连铸板坯结晶器内凝固坯壳裂纹敏感性研究

Analysis of Solidified Shell Cracking Susceptibility in Slab Continuous Casting Mold

基于钢凝固两相区溶质微观偏析模型和连铸结晶器内坯壳凝固生长二维瞬态热/力耦合有限元模型,提出了定量化描述结晶器内坯壳凝固生长的裂纹敏感性预测模型---CSC(Cracking Susceptibility Coefficient)模型。通过分析结晶器内包晶钢坯壳凝固宏观热/力学行为和坯壳裂纹敏感系数分布,探究了板坯结晶器内包晶钢坯壳凝固生长过程中裂纹敏感性的变化规律。结果表明,典型包晶钢板坯连铸工况下,坯壳偏离角区域易产生"热点",引发坯壳凝固前沿脆性温度区宽度扩大,结晶器窄面线性单锥度极易破坏坯壳应力分布的均匀性;包晶钢板坯表面裂纹和皮下裂纹主要产生于坯壳凝固初期,坯壳角部皮下裂纹则在结晶器内大部分区域均可能产生。

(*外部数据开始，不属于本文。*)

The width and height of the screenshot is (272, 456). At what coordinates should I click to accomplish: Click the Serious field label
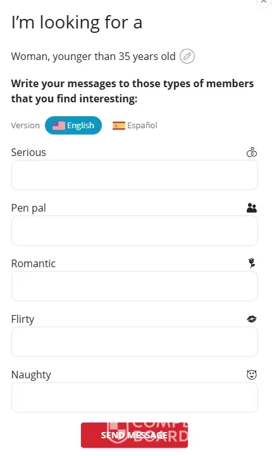point(28,152)
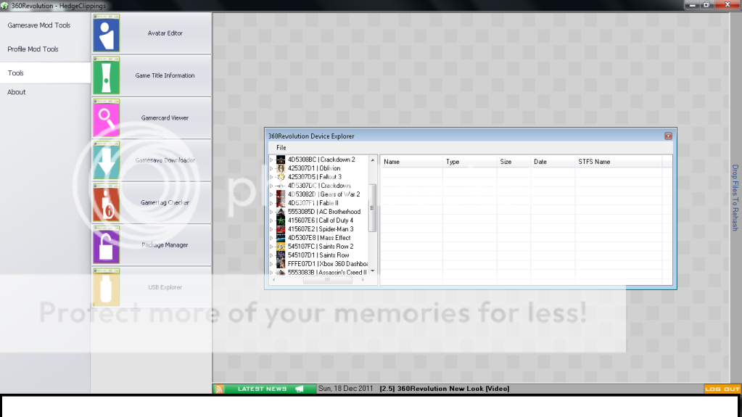Launch the Gamesave Downloader arrow icon
Screen dimensions: 742x417
point(106,160)
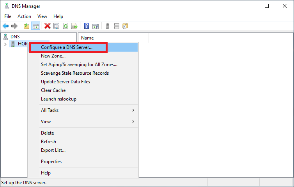Image resolution: width=294 pixels, height=187 pixels.
Task: Click the Up One Level folder icon
Action: 27,26
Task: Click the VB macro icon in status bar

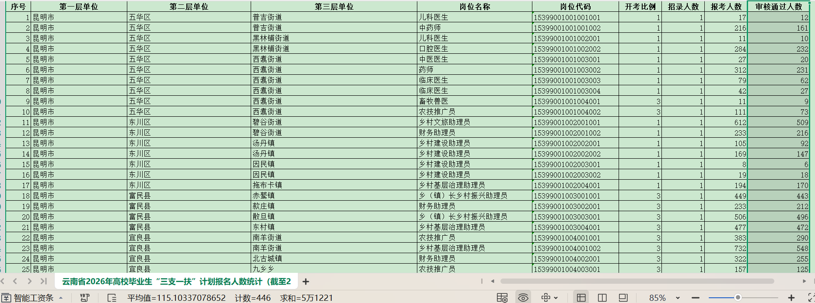Action: (85, 298)
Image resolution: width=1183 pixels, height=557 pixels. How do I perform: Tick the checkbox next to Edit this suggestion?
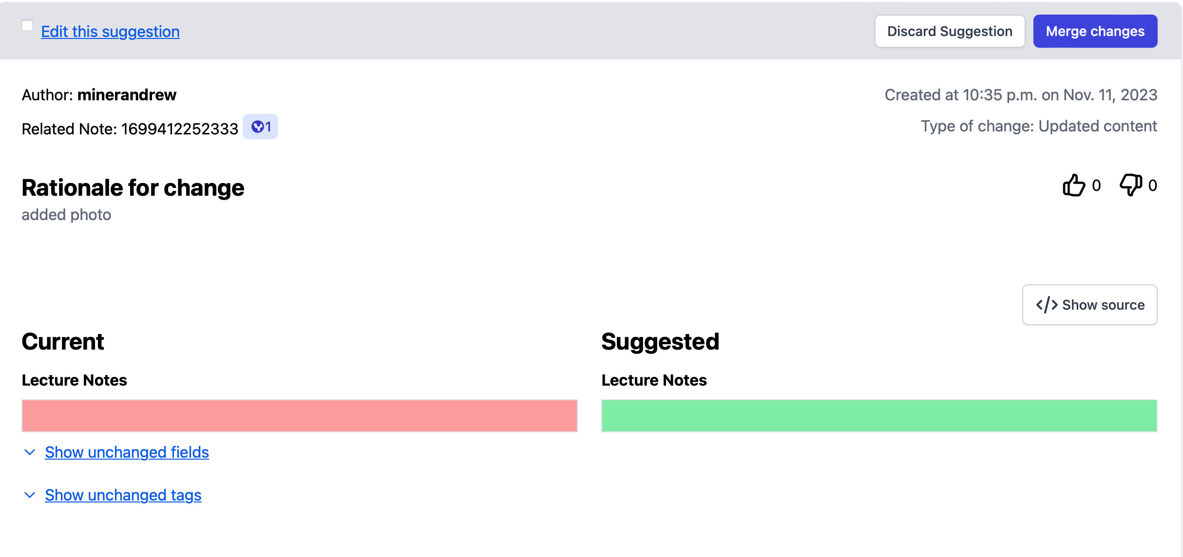[x=27, y=25]
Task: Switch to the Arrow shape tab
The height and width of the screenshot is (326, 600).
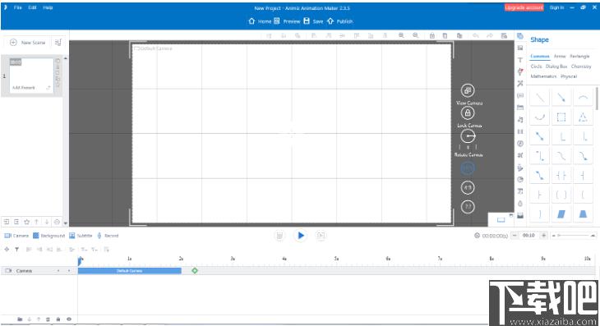Action: click(x=560, y=56)
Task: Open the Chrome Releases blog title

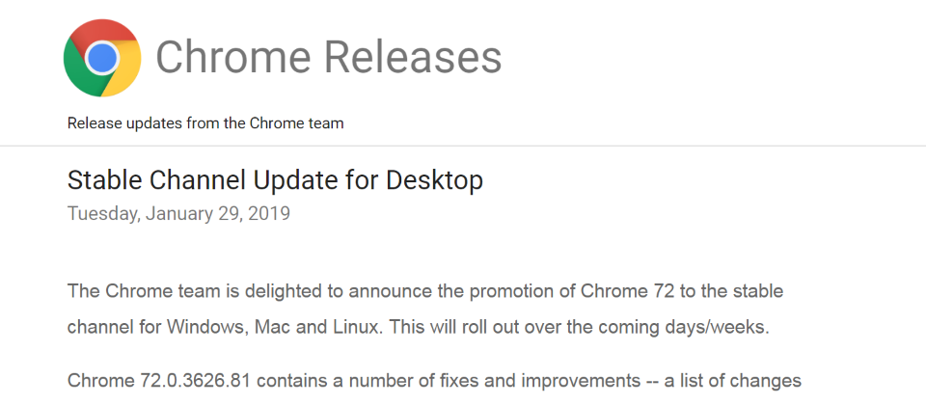Action: coord(328,58)
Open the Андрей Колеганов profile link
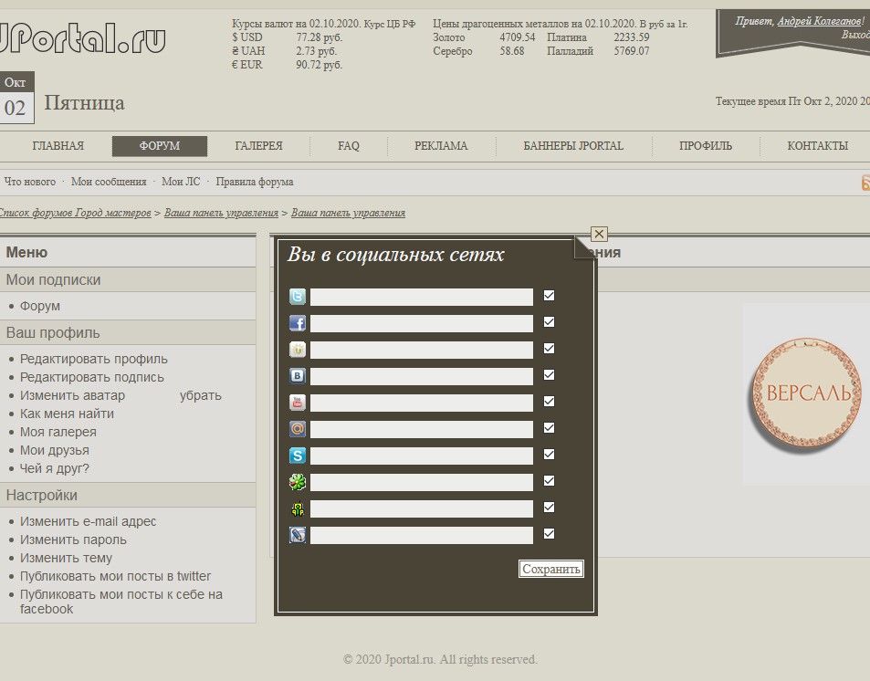The height and width of the screenshot is (681, 870). pos(819,21)
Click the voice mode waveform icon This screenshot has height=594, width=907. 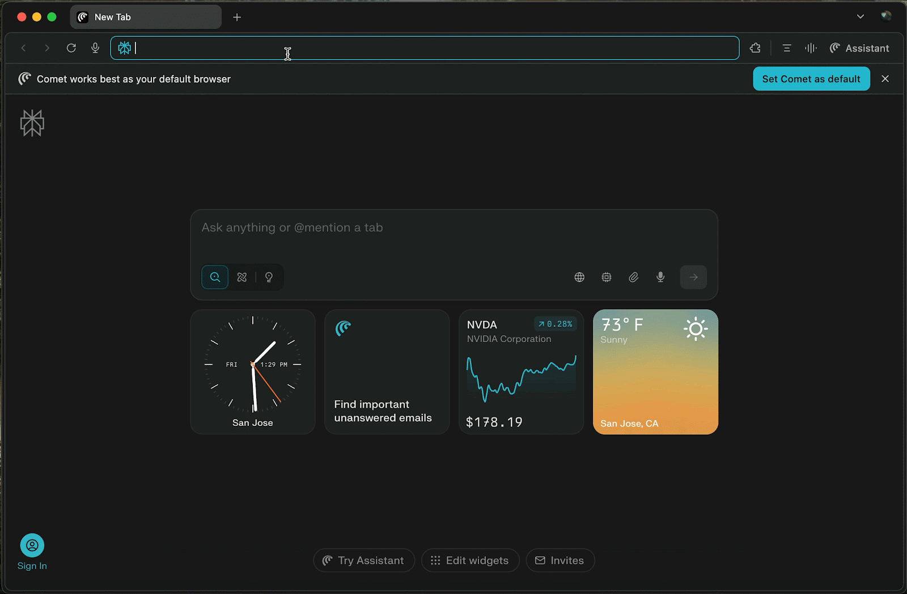coord(811,48)
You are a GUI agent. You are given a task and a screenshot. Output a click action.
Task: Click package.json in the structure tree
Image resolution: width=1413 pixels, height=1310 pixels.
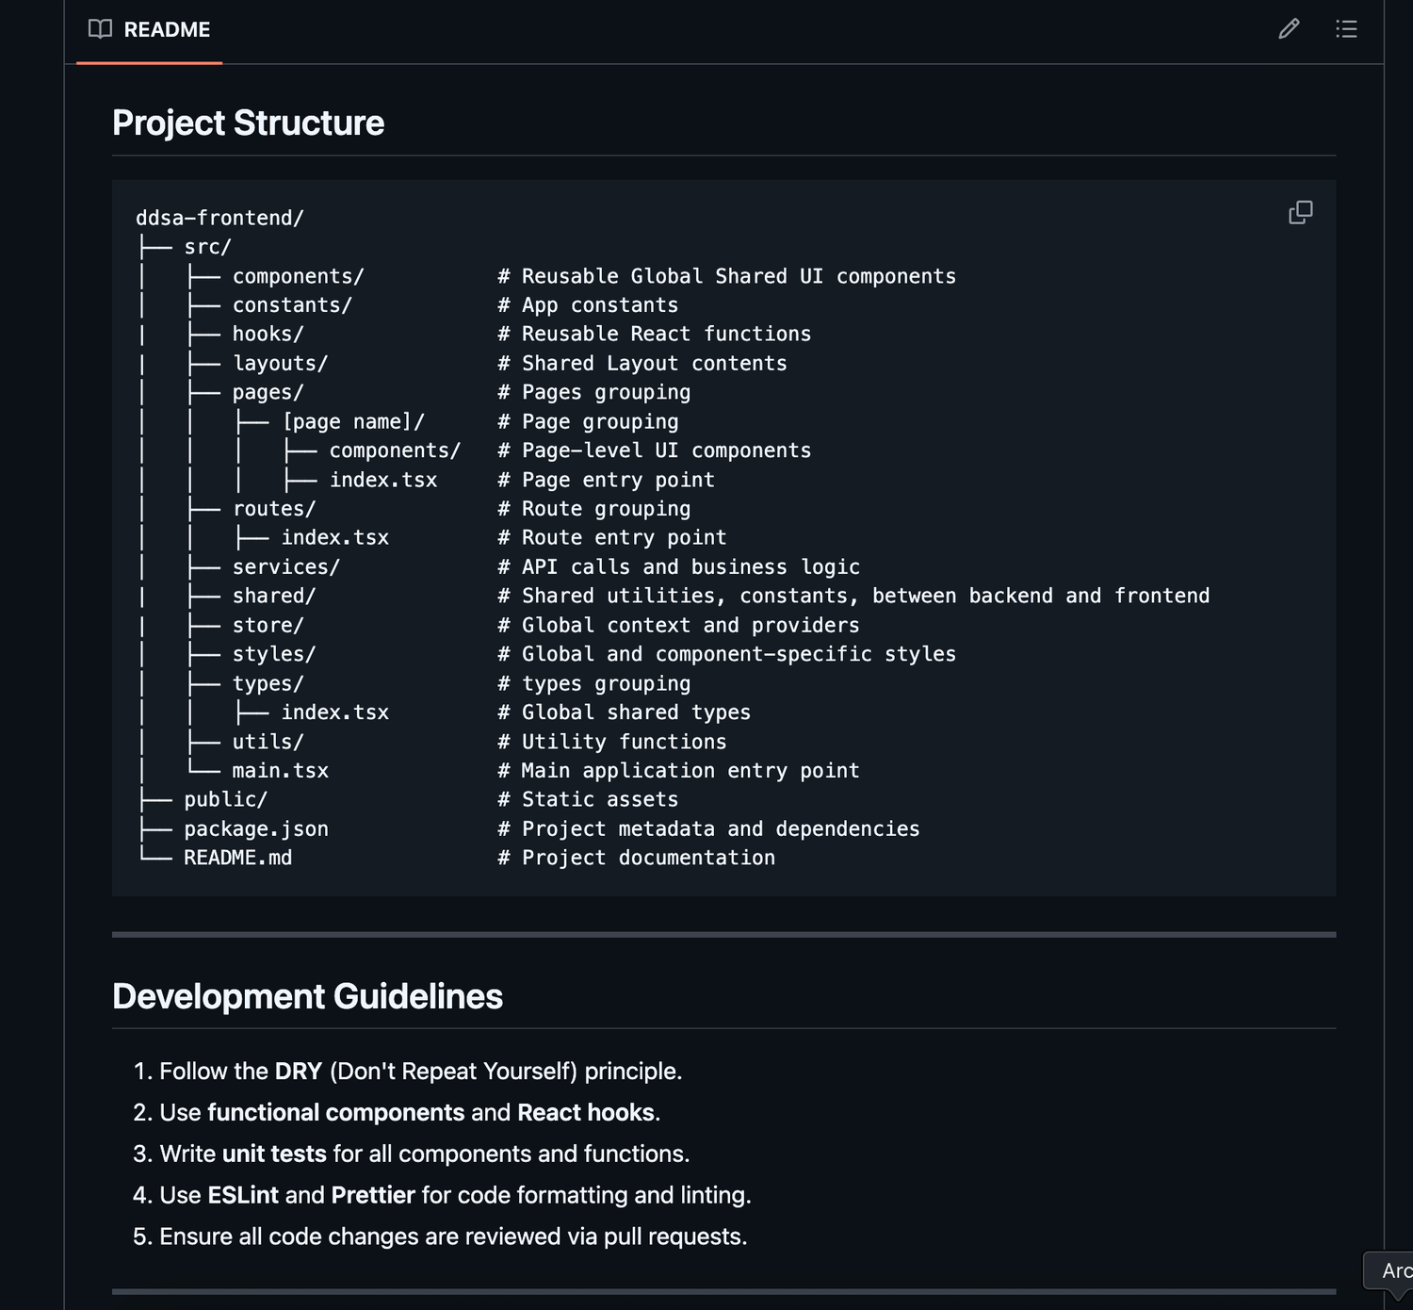pyautogui.click(x=255, y=828)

Based on a microsegregation model of solute elements in mushy zone and a two dimensional transient thermo-mechanical coupling finite element model to describe the growth of solidifying shell in continuous casting mold, a CSC （Cracking Susceptibility Coefficient） analytical model to represent the possibility of solidification cracking of shell in mold quantitatively was proposed. The variation of shell cracking susceptibility in slab mold during a typical peritectic steel continuous casting process was investigated by analyzing the thermal and mechanical behaviors of solidified shell and the shell CSC distribution. The results show that the hot spots appear on shell off-comer and broaden the area of shell brittle temperature range under the typical peritectic steel slab continuous casting process, and the uniformity of shell stress distribution would be broken by adopting simple linear mold narrow face taper. Moreover, the shell surface cracks and subsurface cracks of peritectic steel slab mainly occur in the initial stage of shell solidification, while the comer subsurface cracks can occur at most part of the mold height.